My father died ten years ago today. There are questions that I wanted to ask him that I never got the chance to ask. Questions that every kid who’s ditched by a parent wants to ask. Questions that sour my mouth with regret and confusion and full of stubborn desperation…
Why did you leave? Why did you break my mother’s heart? Did you ever think about me? Do you remember my birthday? Do you know my middle name? Did you ever miss me? How can you miss someone who you never wanted to know?
Why didn’t you want me? What did I do wrong?
I know the answers to some of these…like I did nothing wrong, except be born at an inconvenient time, in an impossible place, in clichéd circumstances.
He’s dead so I can’t hate him, can’t stay angry, can’t rail and rage against the outrage of his absence. He’s dead so can I still blame him? He’s dead and his name was never connected to mine. Dead and he’s never coming back and never answering for what he should have never done in the first place.
His funeral was packed and overflowing with people who had nothing but praise for him. What a great worker, what a great brother, what a great father…what a great family man. So many came up to me to put arms around me and express condolences for my loss. Can you lose who you never had?
I remember feeling like the tiniest, oldest child standing on a rock way out in the middle of a raging ocean, battered by waves and salt and so small in comparison to the wind, but standing still.
As I head into a strange city, anticipating a night at an open mic, a week of connecting with people I haven’t seen in a while, people I’ve only met once, people I’ve never met, I am meditating on why it’s so hard for me to connect with people.
I am hard inside…flame trapped inside a spine made of ice. Sometimes, laughter makes the ice crack. Sometimes, the tears melt tunnels through the frozen layers and I crawl a little towards the light. Sometimes, another body making me explode in pleasure is the only thing that staves off frostbite.
Mostly, though, I am cold. I have walked away from so many people, situations, relationships, things. I can leave behind much easier than I can hold on.
I can describe myself in negative adjectives all day and lament the lack of understanding from my fellow human beings. I can say that I’m a bitch, an asshole, a jerk and downright cruel when I want to be.
Perhaps, it’s the unfairness of it. Perhaps it’s the years that I spent wondering where my father was, wondering what his face looked like, wondering why he never wanted to know me, wondering if it was convenient to just forget that I was ever born and focus on his new family.
I spent years confused and tearing up at every movie with a father/daughter scene. I spent years not asking my mother about what must have hurt her terribly, not willing to drag her back into what seemed too painful to even broach.
I spent years feeling loathsome and damned, coming to the faulty conclusion that if my father never wanted me, no one else would or could.
When I was 21, I hired a private detective and I found him. Living in Pennsylvania, cozy with the family he deemed more worthy than my mother and I. I called him. Left a message. He called me back. We chatted, all long lost reunited talk show.
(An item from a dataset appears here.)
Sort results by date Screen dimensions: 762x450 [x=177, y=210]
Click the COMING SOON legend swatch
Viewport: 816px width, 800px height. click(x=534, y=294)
He and his family drove to visit me at my mother’s house that Thanksgiving. I threw a party and invited all my friends. I performed poems and sang songs, excited to show off for a father I had only dreamed of…later, I would find out that I terrified him.
My uncle told me that my father was scared of how powerful I seemed, without benefit of being raised by both parents. How did I do that?
I am scary. I’ve been told that most of my adult life. Intimidating is another way that I am often described. What I don’t understand is how a Black woman who grew up with no father, broke, fat, queer and usually struggling with some sort of chronic physical pain can scare anyone. I belong to a group of women who are statistically the least powerful group in this country. I could run down the stats, but I’m tired of that.
What I don’t understand is how a man who created nuclear stability in a way that I will never be able to fathom could be scared of someone who has had to face more fear than he even had the capacity to comprehend.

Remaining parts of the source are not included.